Целую Ваши милые руки. Ваш Гафиз.

Мой адрес: Действующая армия, 5 гусарский Александрийский полк, 4 эскадрон, прапорщику Гумилёву».

Предыдущее письмо, о котором пишет Гумилёв, не сохранилось.

Письма Ларисы Рейснер, почему-то сохранившиеся в ее архиве (черновики?), иногда не имеют начала и конца. На первом листе начало есть.

«Милый Гафиз, Вы меня разоряете. Если по Каменному дойти до самого моста, до барок и большого городового, который там зевает, то слева будет удивительная игрушечная часовня. И даже не часовня, а две каменные ладони, сложенные вместе, со стеклянными, чудесными просветами. И там не один святой Николай, а целых три. Один складной, а два сами по себе. И монах сам не знает, который влиятельнее. Поэтому свечки ставятся всем, уж заодно.

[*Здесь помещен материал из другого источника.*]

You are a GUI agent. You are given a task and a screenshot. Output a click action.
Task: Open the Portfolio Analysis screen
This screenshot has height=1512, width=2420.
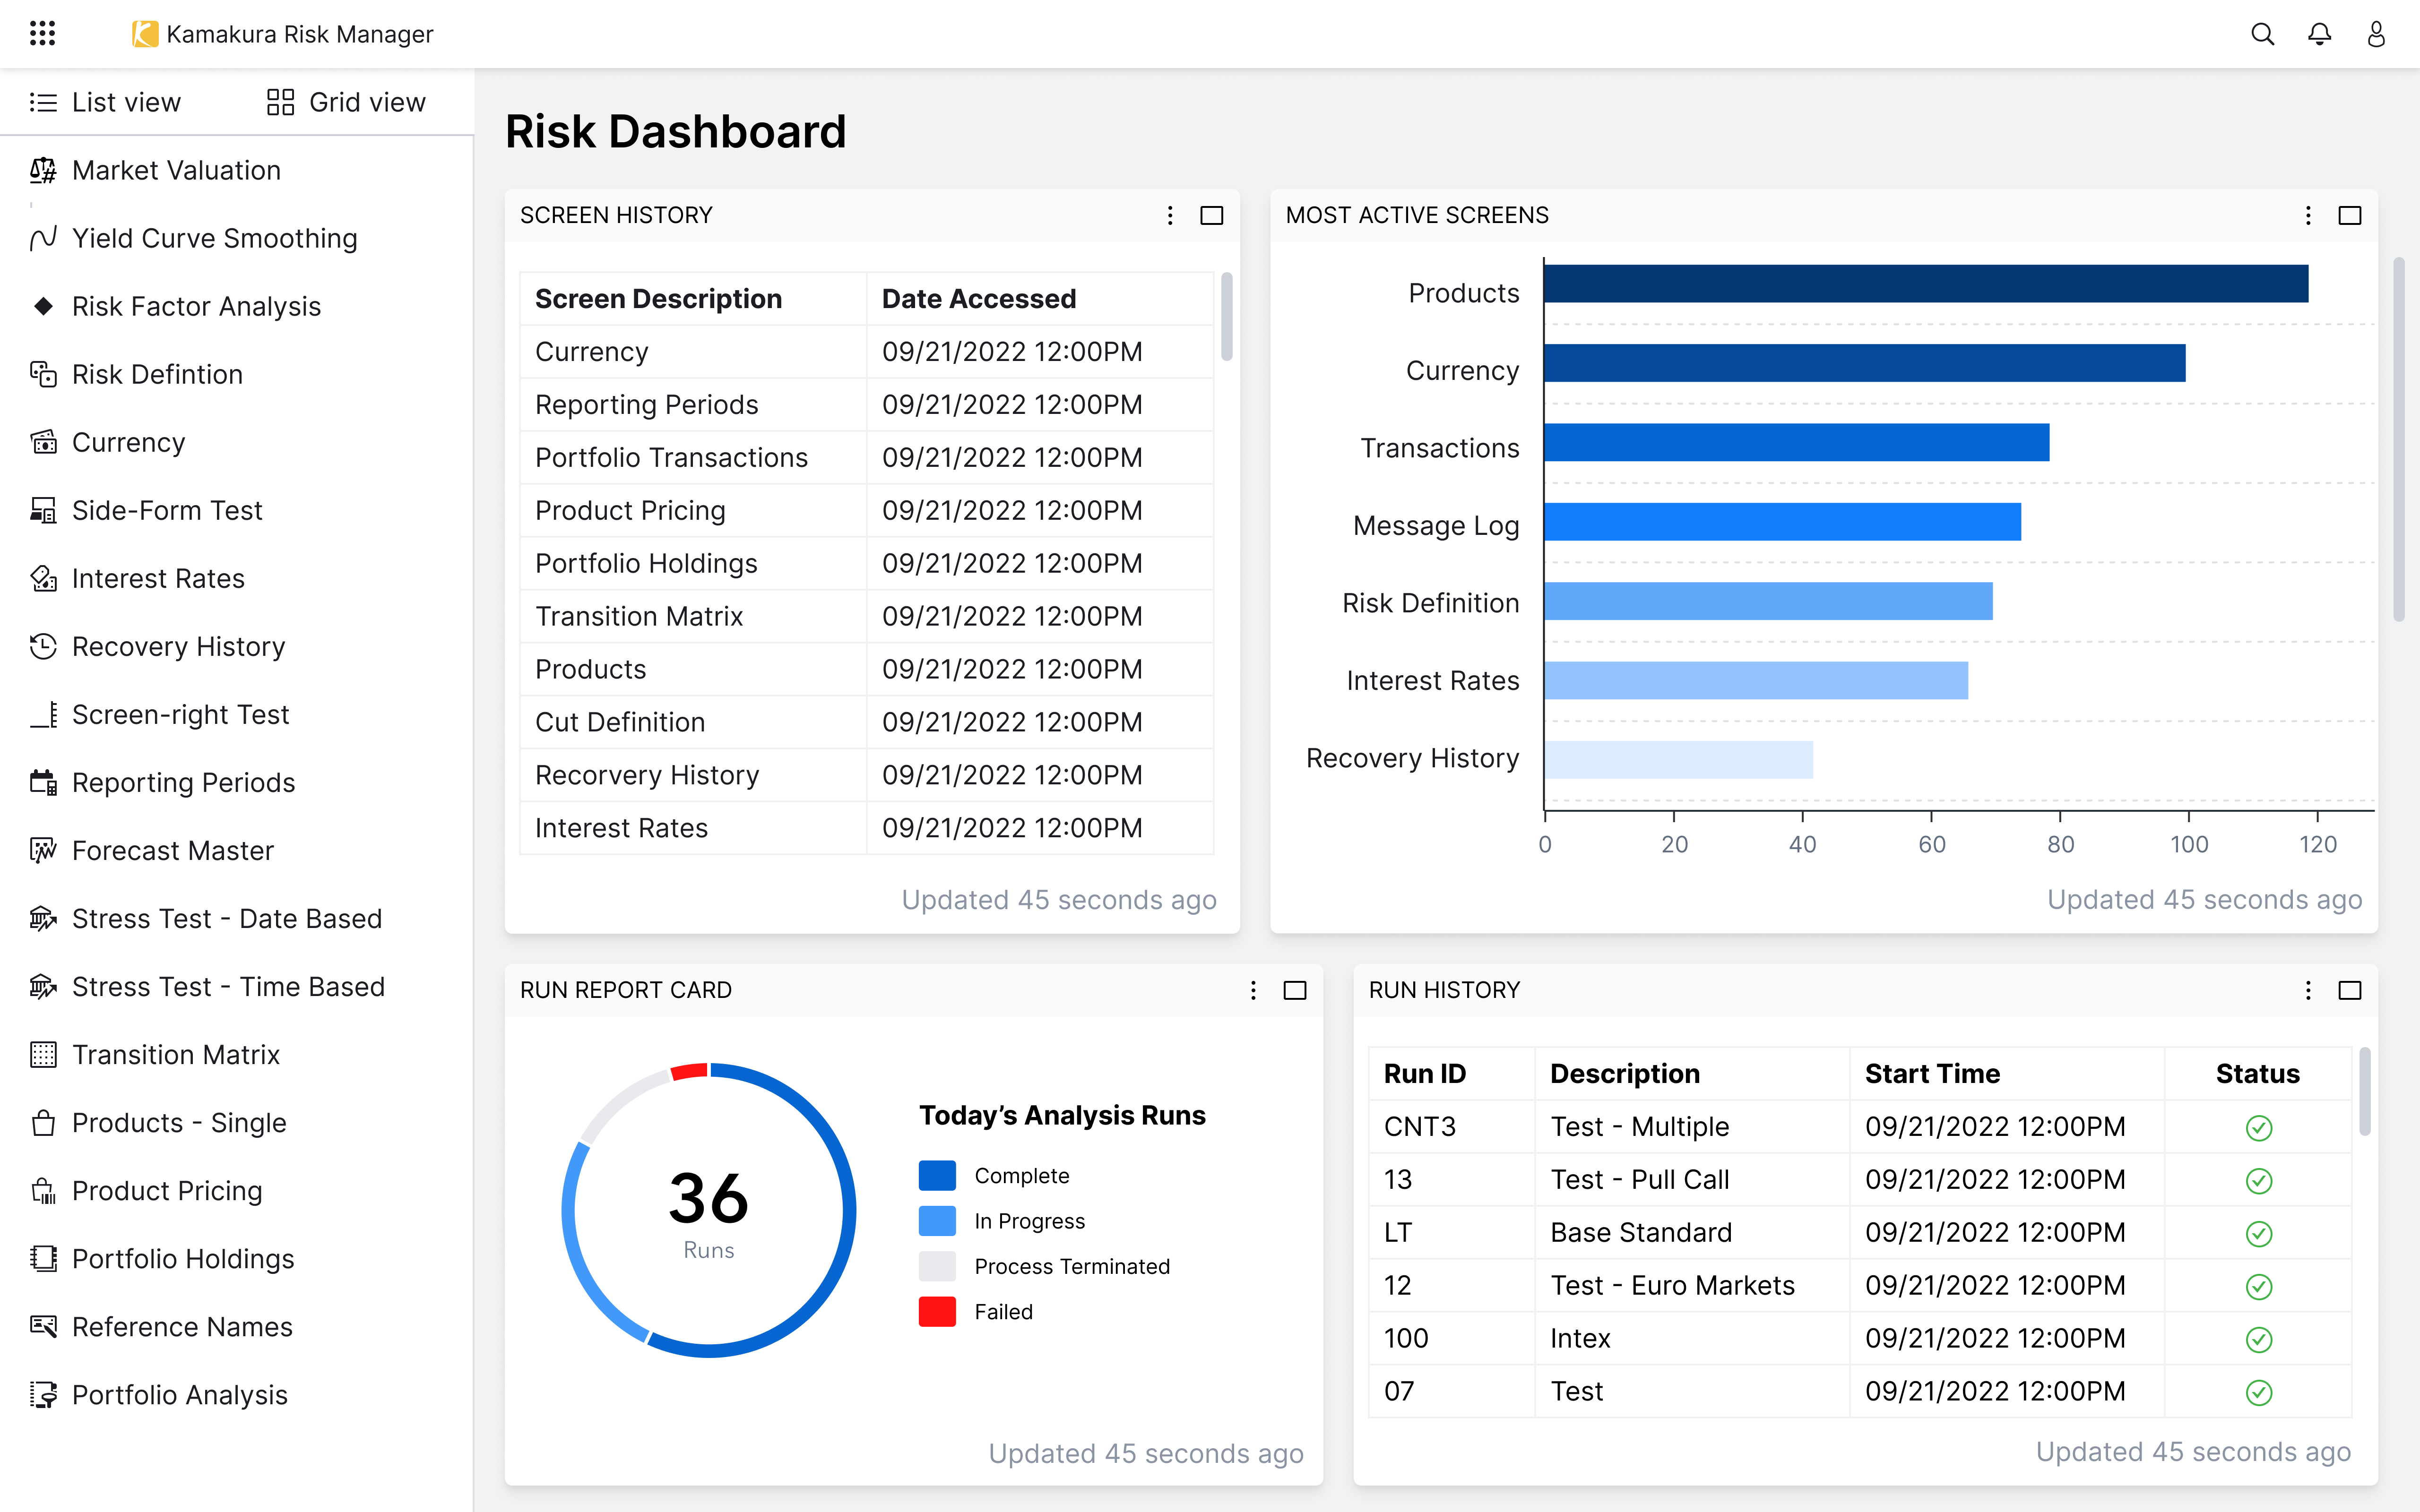pos(179,1394)
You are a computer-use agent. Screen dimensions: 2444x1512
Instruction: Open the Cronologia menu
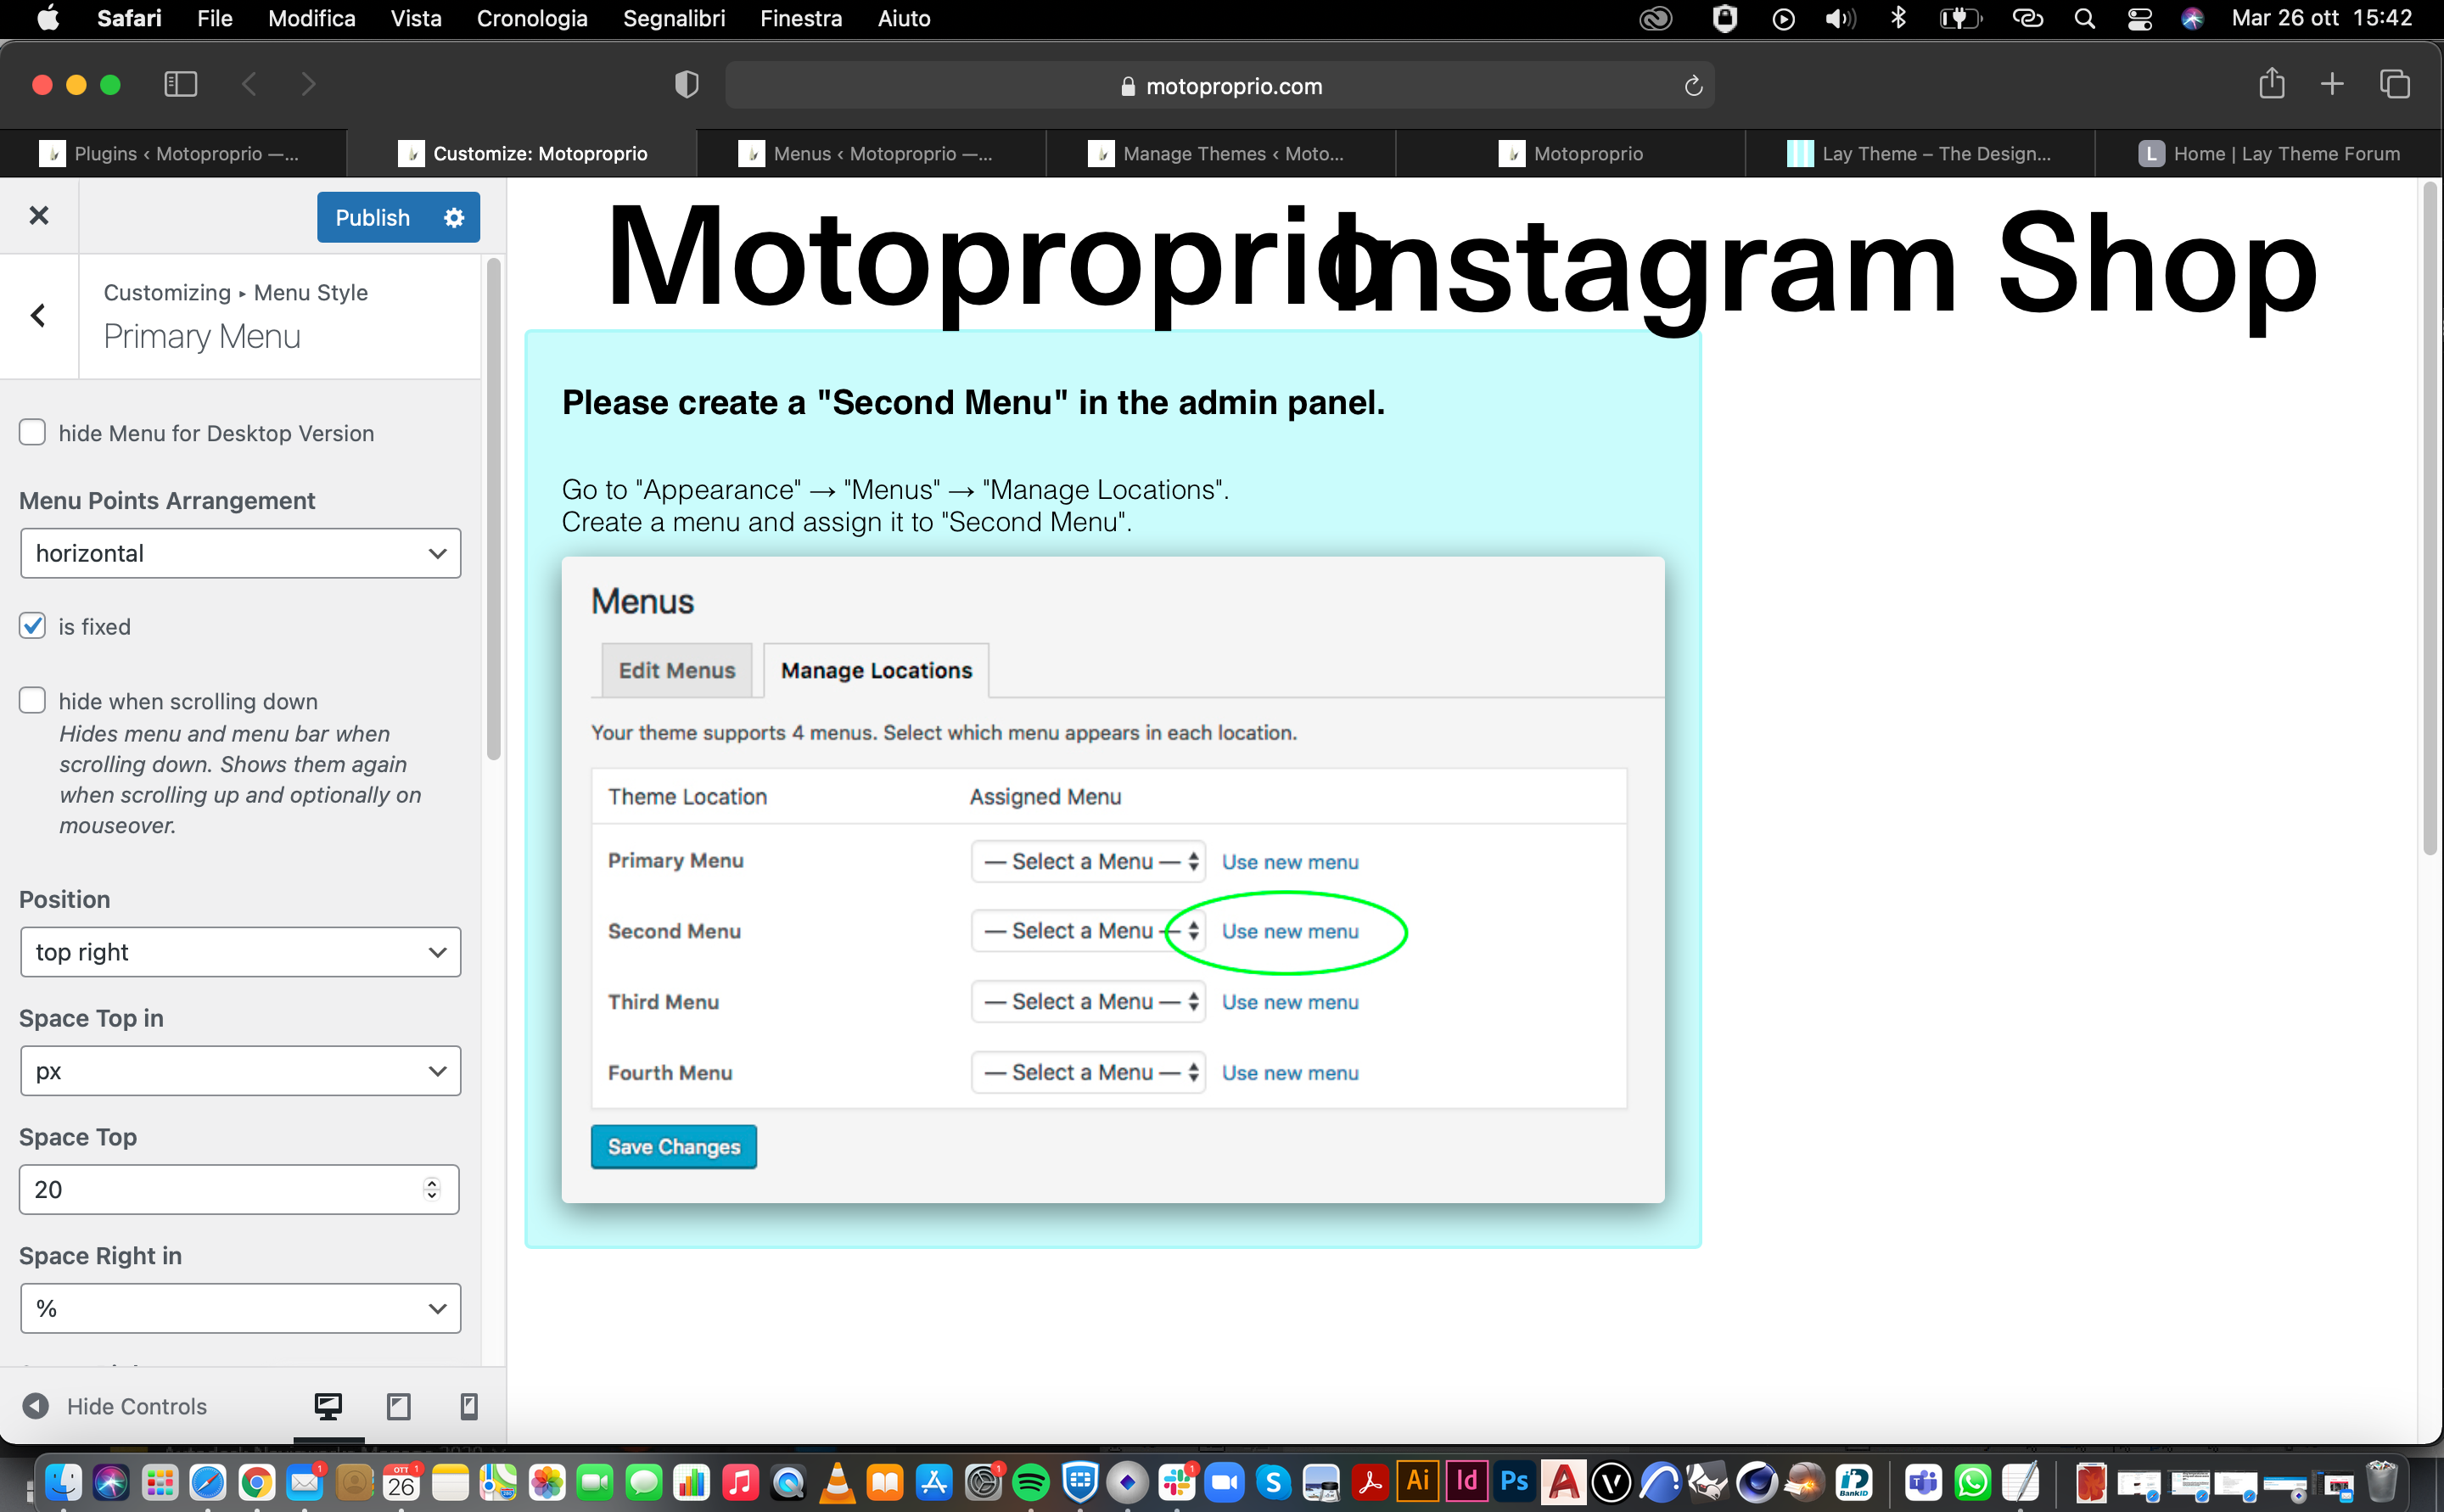coord(531,18)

Милый Гафиз, если у Вас повар, то это уже очень хорошо, но мне трудно Вас забывать. Закопаешь все по порядку, так, что станет ровное место, и вдруг какой-нибудь пустяк, ну, мои старые духи или что-нибудь Ваше – и начинается все сначала, и в историческом порядке.

Завтра вечер поэтов в Университете, будут все Юркуны, которые меня не любят. Много глупых студентов, и профессора, вышедшие из линии обстрела. Вас не будет. Милый Гафиз. Сейчас часов семь, через полчаса я могу быть на Литейном, в такой сырой, трудный, долгий день. Ну вот и довольно. С горя…»

Письмо обрывается на середине фразы. Церковь Иоанна Предтечи на Каменном острове, как и дом 31 на Литейном, стоят и сейчас. Юрий Юркун, друг Михаила Кузмина, затем муж Ольги Арбениной. Почему они не любили Ларису, Бог весть.

Гондла и Лера

Свое первое письмо Николай Гумилёв начинает со строк, вместе с которыми Гондла и Лера впервые появляются в драматической поэме «Гондла». Ни одного конкретного источника «Гондлы» не существует. Пьеса рождена воображением поэта. Ее ритм (трехстопный анапест) не встречается в русской стихотворной драматургии.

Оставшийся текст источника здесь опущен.